Masalah lain yang perlu
dipertimbangkan adalah pekerjaan mereka yang belum tentuh beralih setelah
penutupan itu. Teringat pemahaman –yang sering
diutarakan teman diskusi- mengatakan pelacur sebagai air comberan, maka
Saluran air anggap saja lokalisasinya. Menjadi sangat aneh jika tidak menyukai
comberan lantas menghancurkan saluran airnya, hasilnya air comberan memasuki dan
mengotori rumah. Akhirnya konsumen pun bertebaran karena tidak ada lagi
penyaringan. Mereka akan menyebar di sudut-sudut kota untuk mencari tempat
mangkal yang baru. Sehingga mempersulit memantau kesehatan mereka disebabkan
penyebaran PSK sulit dideteksi.
Para konsumen menjadi sangat
potensial membawa penyakit ke dalam rumah. Ibu rumah tangga belakangan
diketahui telah mengidap HIV bisa ditularkan pada balitanya. Alhasil HIV bukan
cuma mengincar pelaku seks menyimpang, tetapi dengan mudah masuk ke dalam rumah
dan menyerang penghuninya.
Konon prostitusi sudah setua
pradaban manusia, sehingga memunculkan teori yang mengatakan “pelacuran tidak
mungki hilang selama masih ada yang membutuhkannya. Maka yang harus diberantas
adalah nafsu konsumennya. Peran agamawan sangat krusial dalam hal ini.
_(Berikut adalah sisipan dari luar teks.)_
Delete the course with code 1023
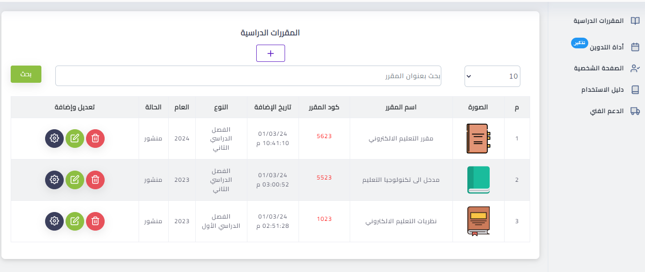The image size is (645, 272). 95,221
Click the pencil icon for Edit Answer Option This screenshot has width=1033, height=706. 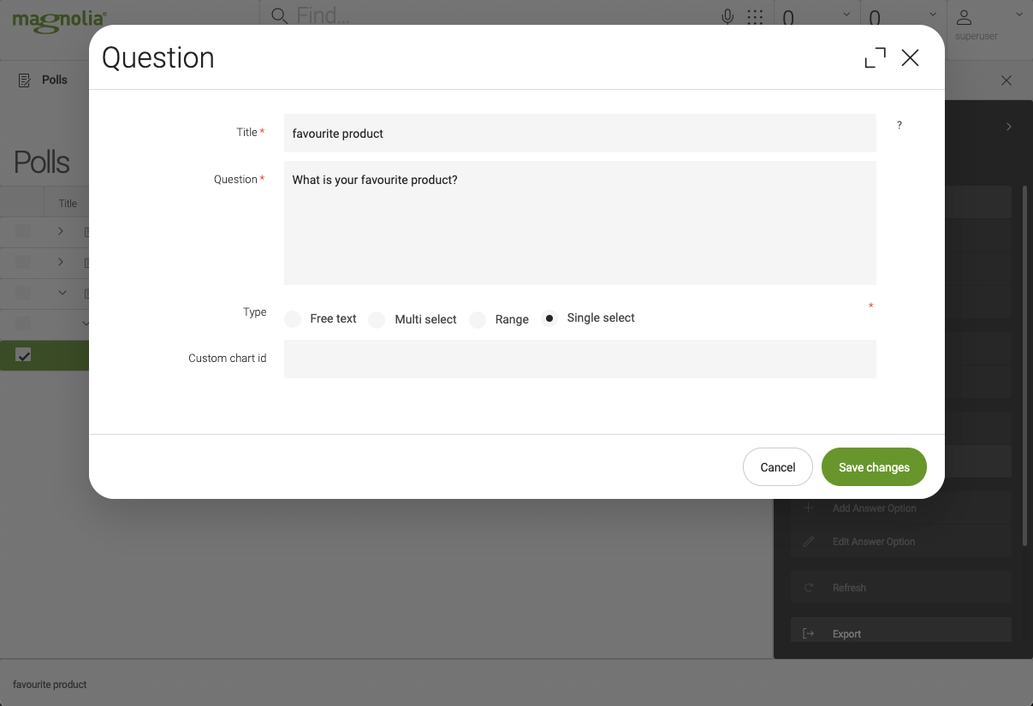pos(808,542)
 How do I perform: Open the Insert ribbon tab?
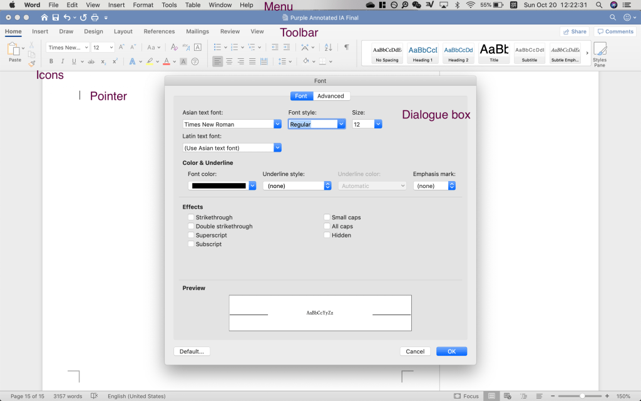(x=40, y=31)
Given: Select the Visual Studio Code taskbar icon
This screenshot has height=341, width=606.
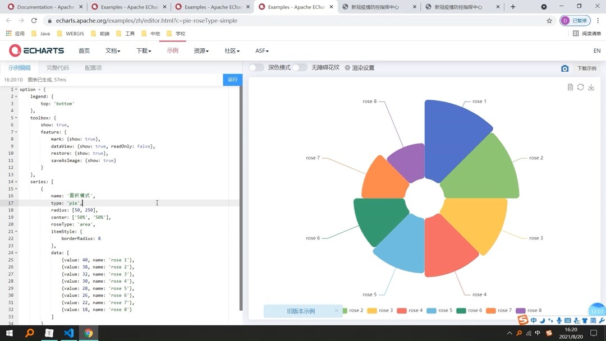Looking at the screenshot, I should coord(68,333).
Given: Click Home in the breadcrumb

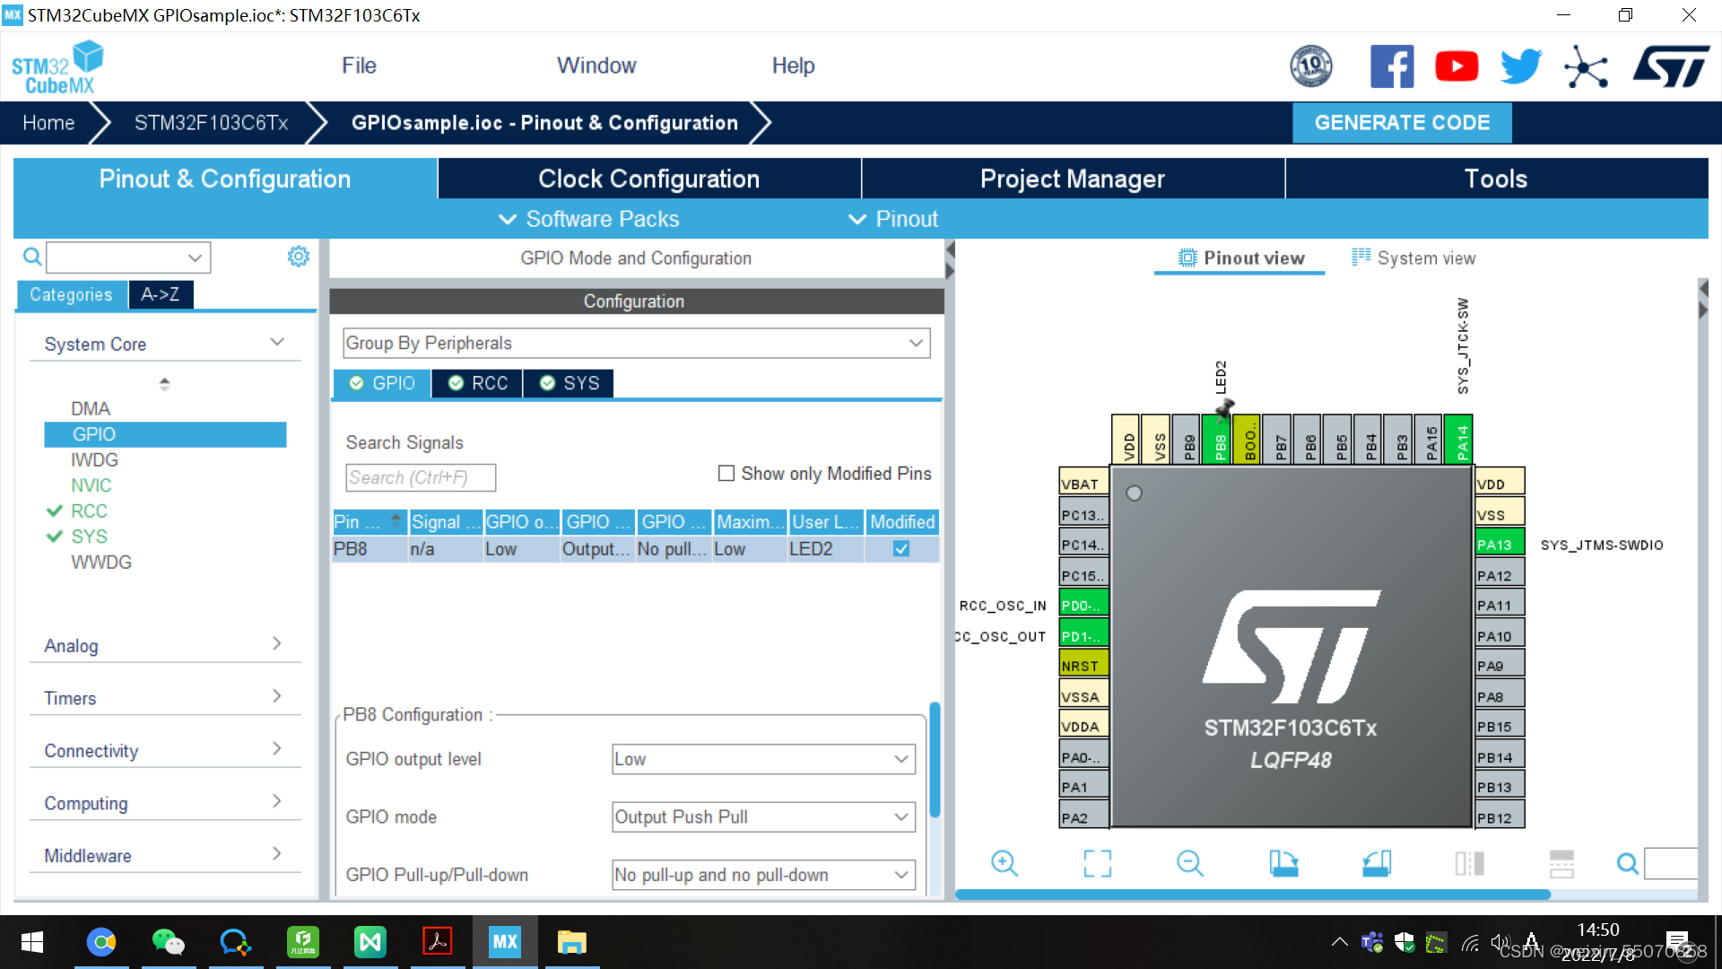Looking at the screenshot, I should [48, 123].
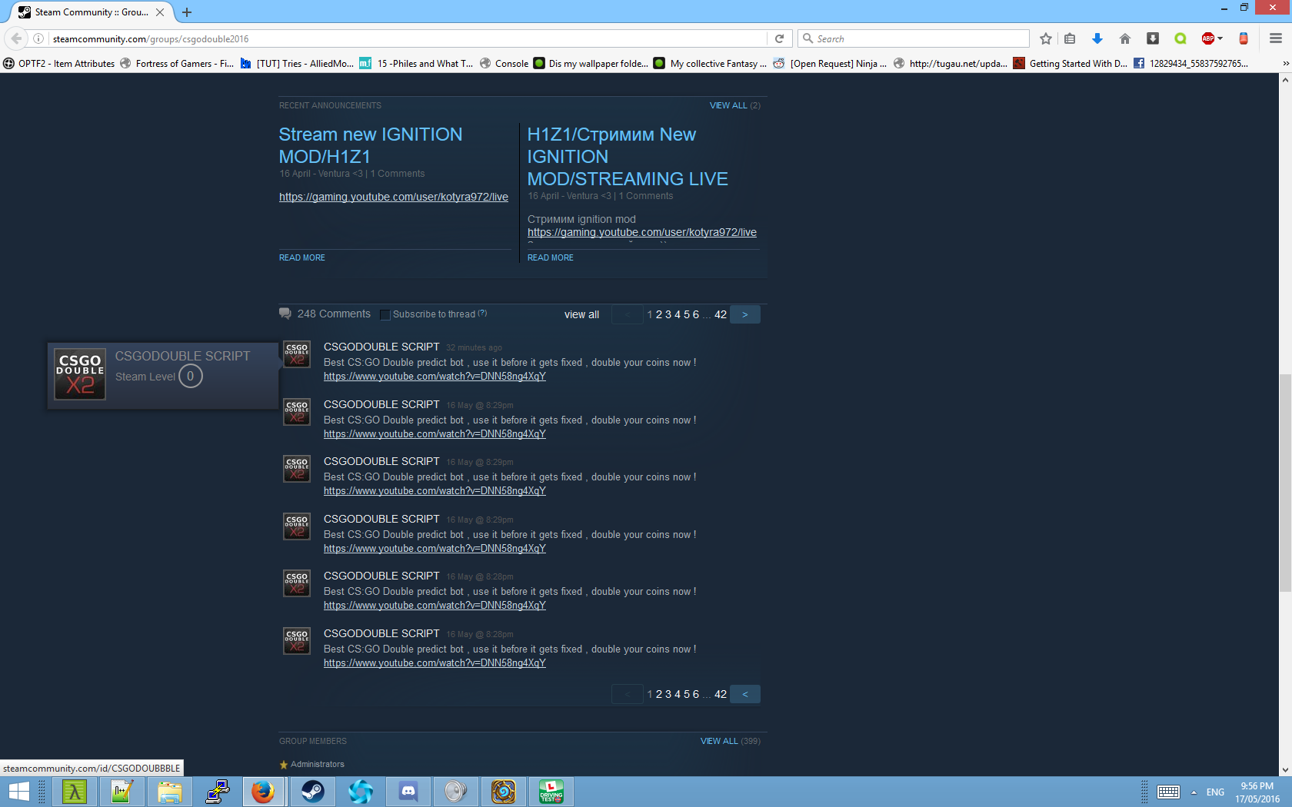The image size is (1292, 807).
Task: Bookmark this page with the star icon
Action: click(x=1045, y=38)
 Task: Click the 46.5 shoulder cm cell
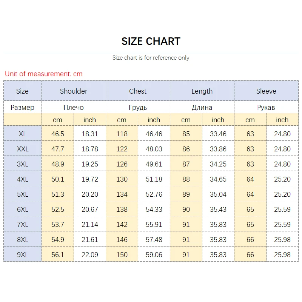pos(58,134)
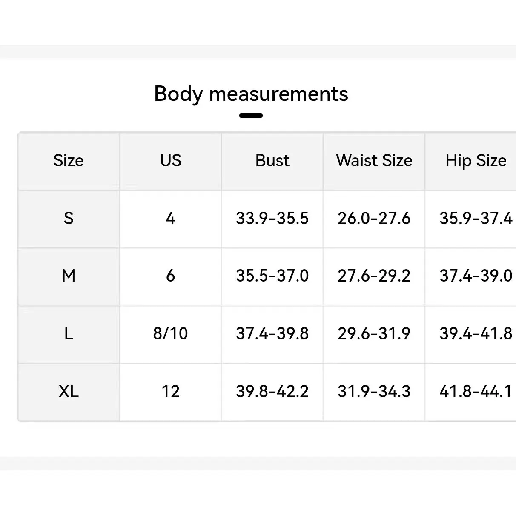Click waist value 29.6-31.9

pos(374,333)
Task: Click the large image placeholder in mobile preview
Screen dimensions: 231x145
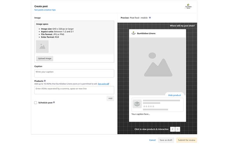Action: 157,66

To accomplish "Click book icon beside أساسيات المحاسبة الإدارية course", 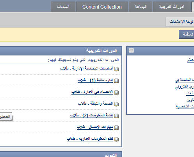I will click(x=116, y=69).
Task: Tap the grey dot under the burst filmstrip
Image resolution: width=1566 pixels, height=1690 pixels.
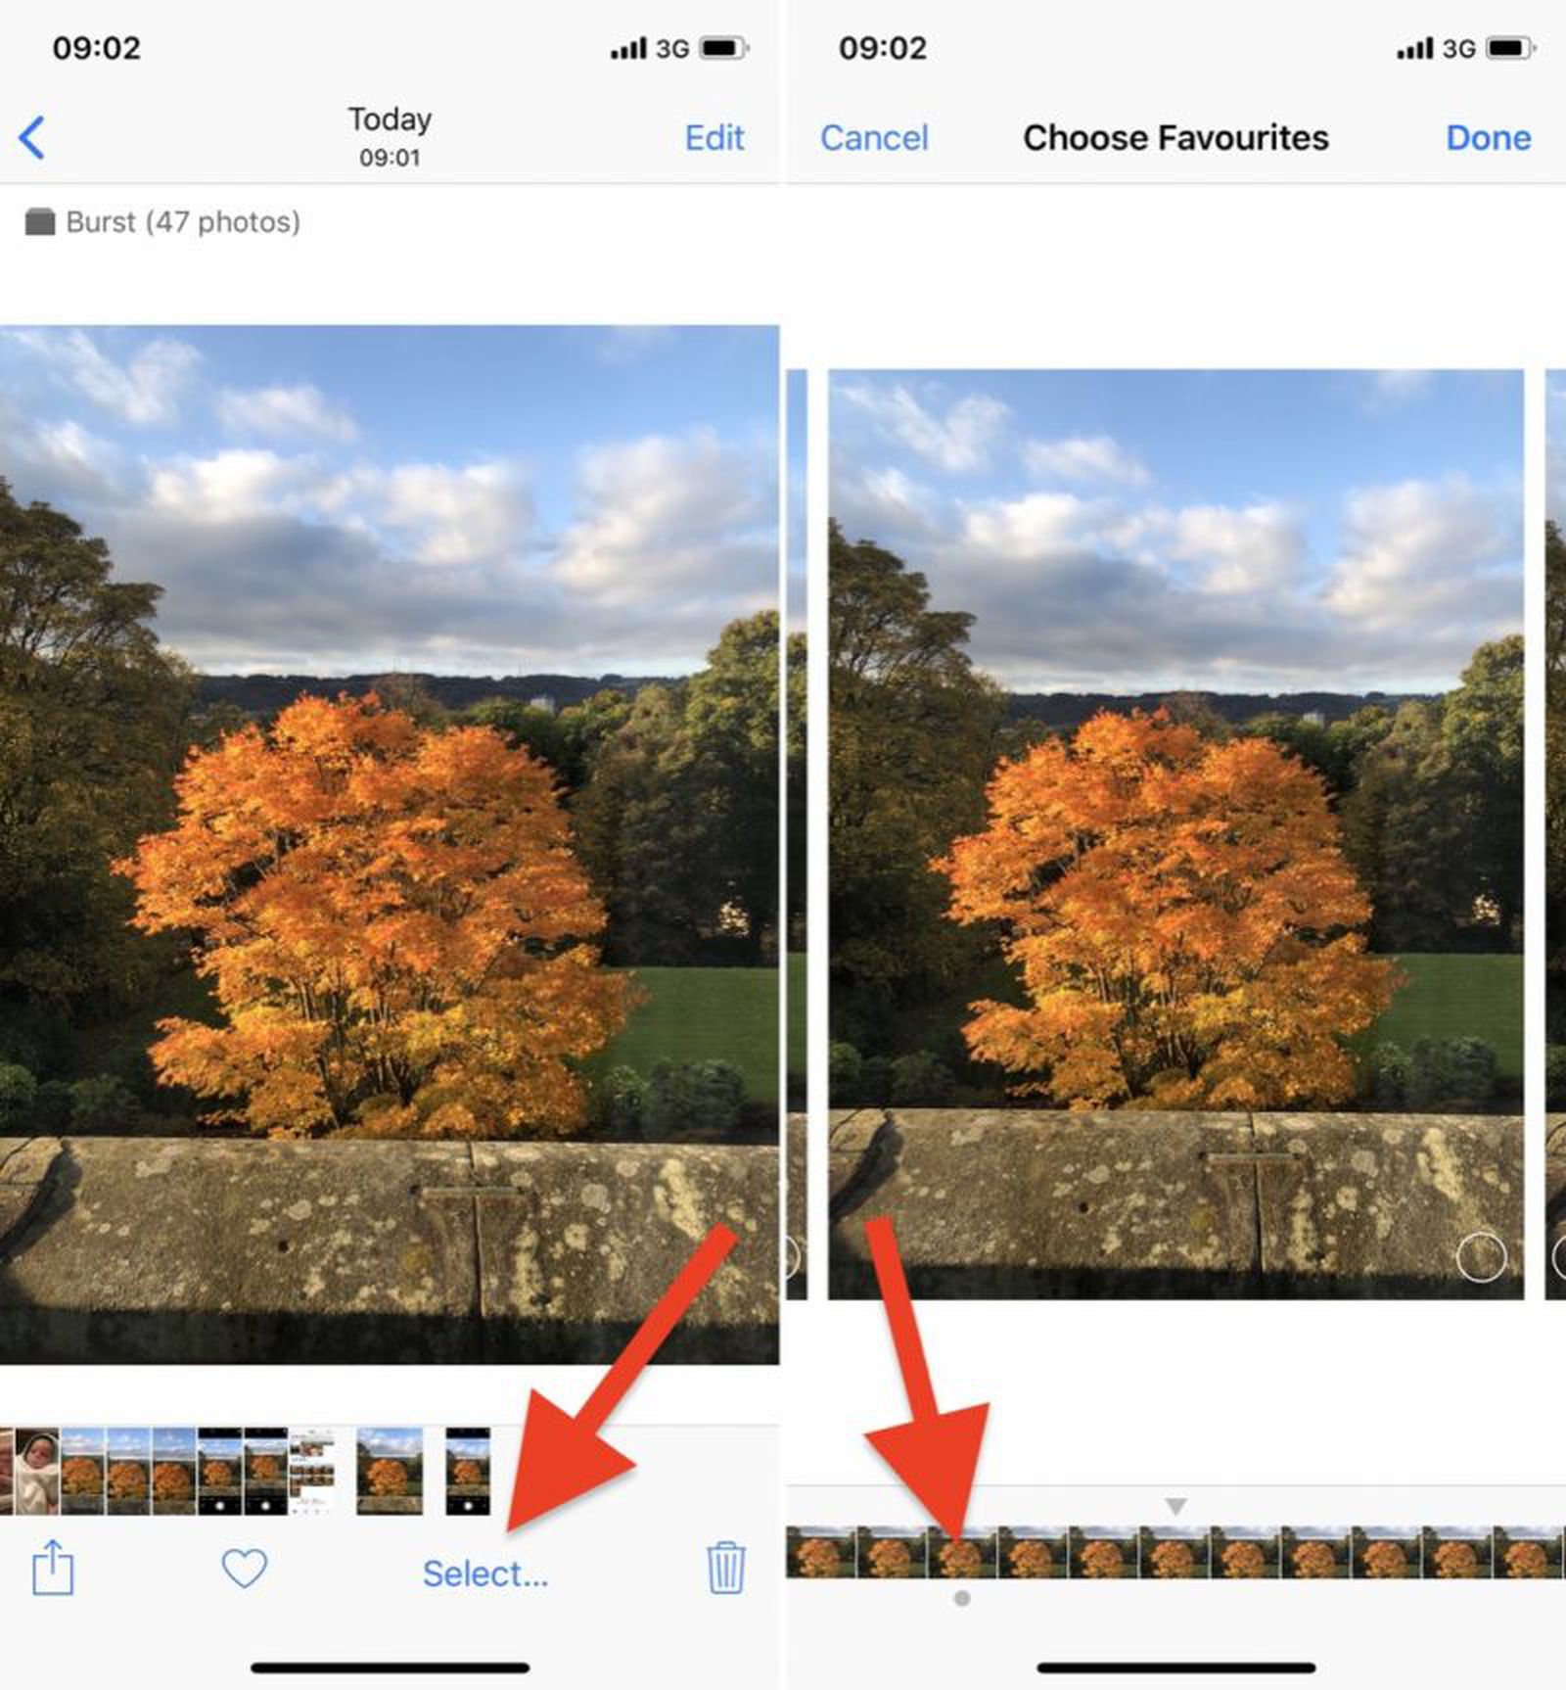Action: [962, 1598]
Buat apa media mengorbitkan ustad
yang membuat honornya setara dengan publik
figur jika tidak mengubah akhlak yang menyaksikannya? atau masyarakat yang hanya
menganggapnya sebagai dongeng tidur yang dilontarkan motivator SUPER yang
meskipun memberikan motivasi tiap minggunya tapi penontonnya tidak pernah
berkurang, seakan ditakdirkan gagal agar menonton terus-menerus.
Pastinya menutup lokalisasi
menjadi sebuah pengakuan bahwa manusia tidak bisa diubah, sehingga spenggodalah
yang mesti dihancurkan agar umat semoga bisa khilaf.